Comment Firefox accélère enfin son moteur d’IA local (en open source)

Mozilla continue d’intégrer l’intelligence artificielle directement dans Firefox, mais sans dépendre du cloud. Depuis l’an dernier, le navigateur embarque son propre Firefox AI Runtime, un moteur local qui alimente discrètement certaines fonctionnalités comme la génération automatique de texte alternatif dans les PDF ou le regroupement intelligent d’onglets.

Jusqu’ici, ce moteur reposait sur Transformers.js, une bibliothèque connectée à onnxruntime-web, une version WebAssembly de l’environnement ONNX Runtime. Mais cette approche avait des limites de performance, notamment lors des premiers lancements où les calculs restaient lents. Mozilla a donc choisi de remplacer cette couche par une intégration native en C++. Concrètement, cela permet aux modèles d’IA de tirer parti des instructions matérielles avancées des processeurs modernes, comme AVX-512 sur Intel ou NEON sur Apple Silicon.

Les gains sont spectaculaires, selon les développeurs : selon Mozilla, l’inférence peut aller jusqu’à dix fois plus vite. Par exemple, un modèle d’image vers texte utilisé dans les PDF passe d’une latence de 3,5 secondes à seulement 350 millisecondes. Au-delà de cette première étape, Mozilla prévoit d’étendre cette intégration à d’autres fonctions et d’exploiter bientôt les GPU pour encore plus de vitesse. L’équipe travaille également sur des optimisations comme le multi-threading et la mise en cache des graphes compilés.

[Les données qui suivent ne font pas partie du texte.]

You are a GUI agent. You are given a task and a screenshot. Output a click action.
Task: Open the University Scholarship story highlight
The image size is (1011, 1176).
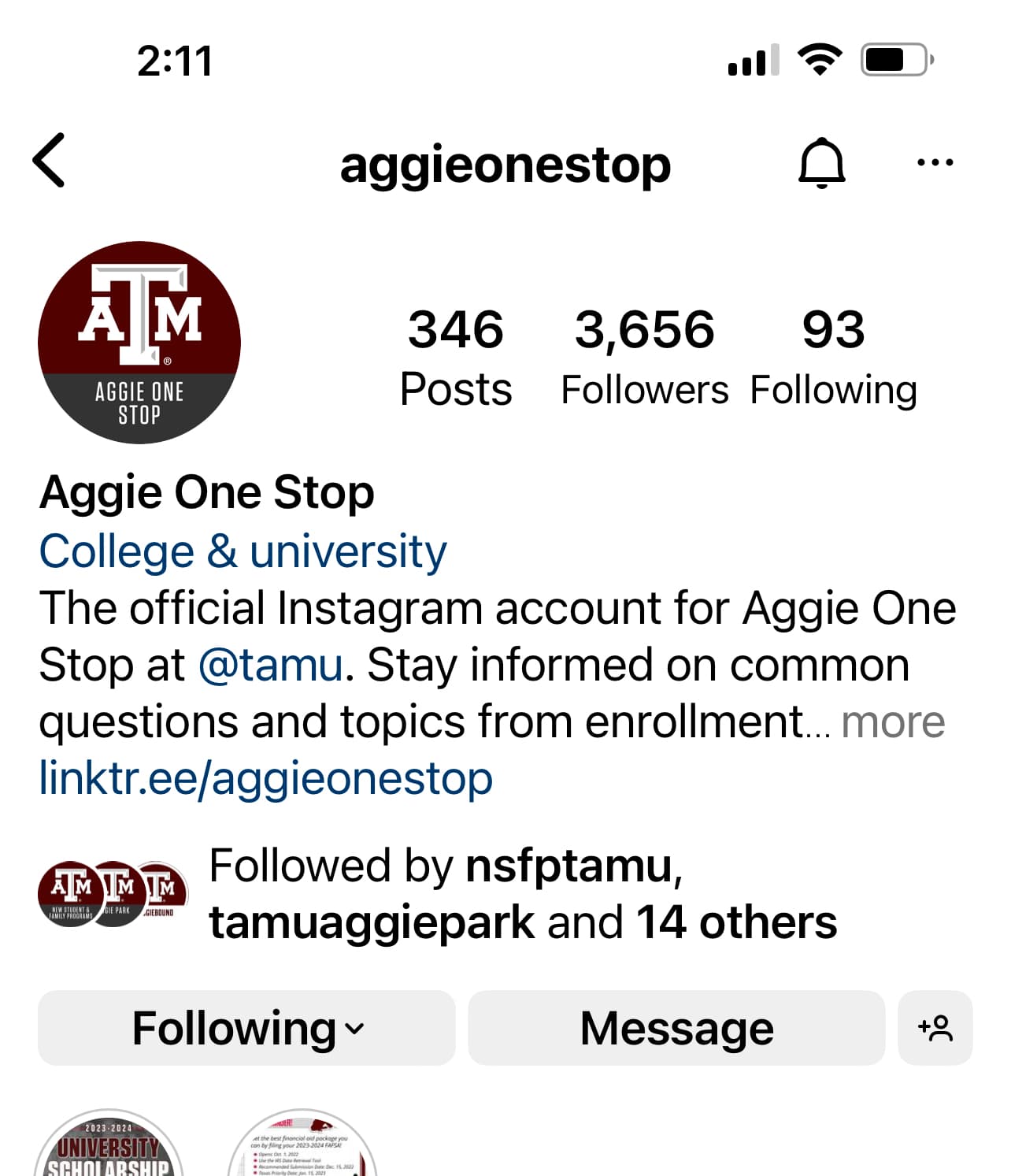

Avec ces évolutions, Firefox confirme une approche singulière : apporter l’IA directement dans le navigateur, en local, en s’appuyant sur des briques open source comme ONNX et Transformers.js. De quoi offrir des fonctionnalités intelligentes plus rapides, tout en renforçant la confidentialité des utilisateurs, puisque les données restent sur l’appareil.